Despite talks by lawmakers of another stimulus payment, a deal has not been reached. However, that is not stopping scammers from targeting people waiting for financial relief.
It starts with a text message and the goal is to get you into disclosing bank account information to get a $1,200 stimulus check.
The IRS says the text states, "You have received a direct deposit of $1,200 from COVID-19 TREAS FUND. Further action is required to accept this payment into your account. Continue here to accept this payment ..." The text includes a link to a fake phishing web address.
This fake phishing URL, which appears to come from a state agency or relief organization, takes recipients to a fraudulent website that impersonates the IRS.gov Get My Payment website.
If you visit the fraudulent website and then enter your personal and financial account information, scammers will have your information.

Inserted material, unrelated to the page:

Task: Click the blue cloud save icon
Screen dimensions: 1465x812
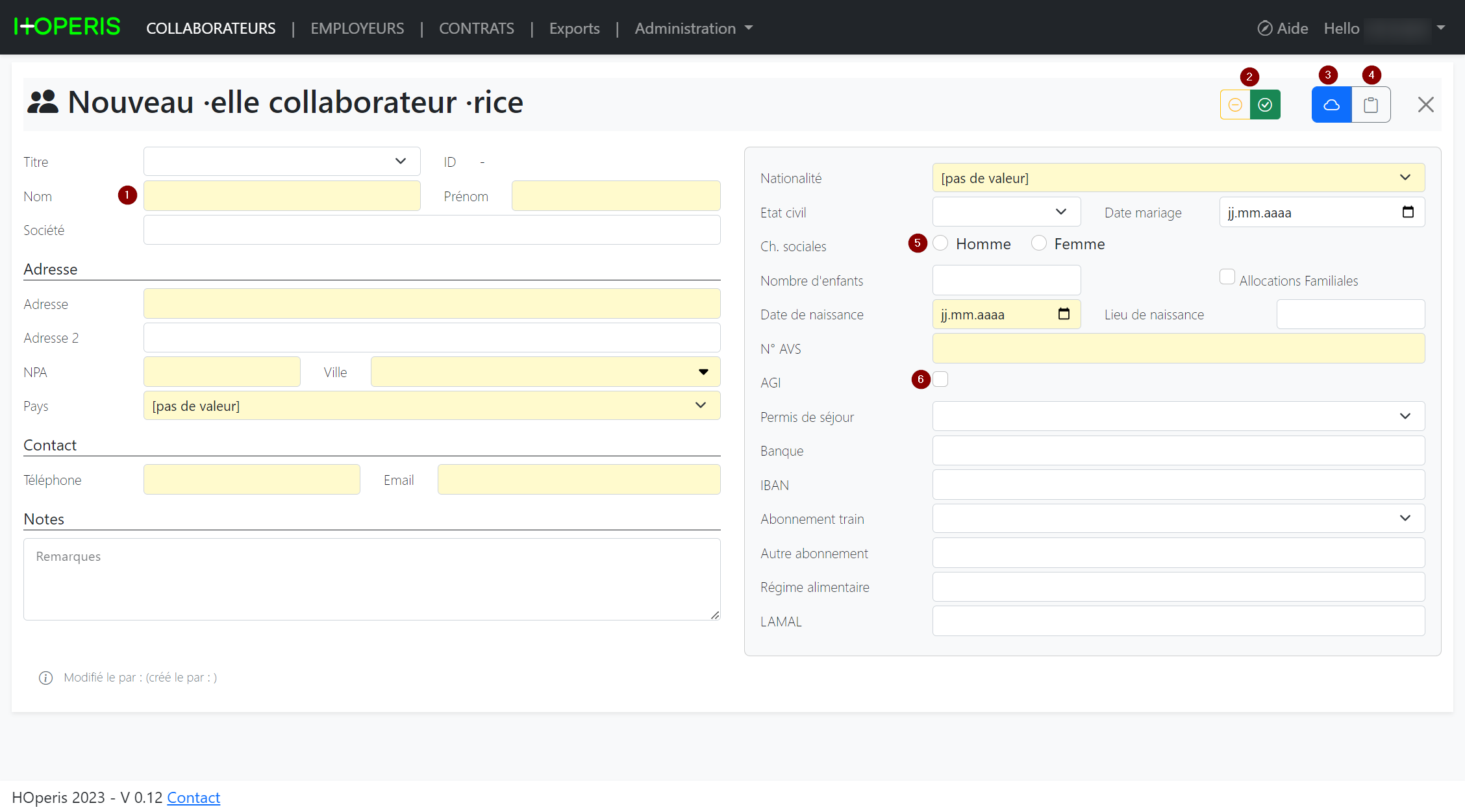Action: click(x=1331, y=105)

The IRS wants people who receive this text scam to take a screenshot of the text message and then include the screenshot in an email to firstname.lastname@example.org with the following information:
- Date/Time/Timezone that they received the text message
- The number that appeared on their Caller ID
- The number that received the text message
The IRS does not send unsolicited texts or emails. The IRS does not call people with threats of jail or lawsuits, nor does it demand tax payments on gift cards.
If you still did not get your stimulus payment, go to IRS.gov to check the status of your payment. People who do not have a filing requirement but who are eligible for it can use a non-filers tool on the IRS's website until November 21 to claim their payment.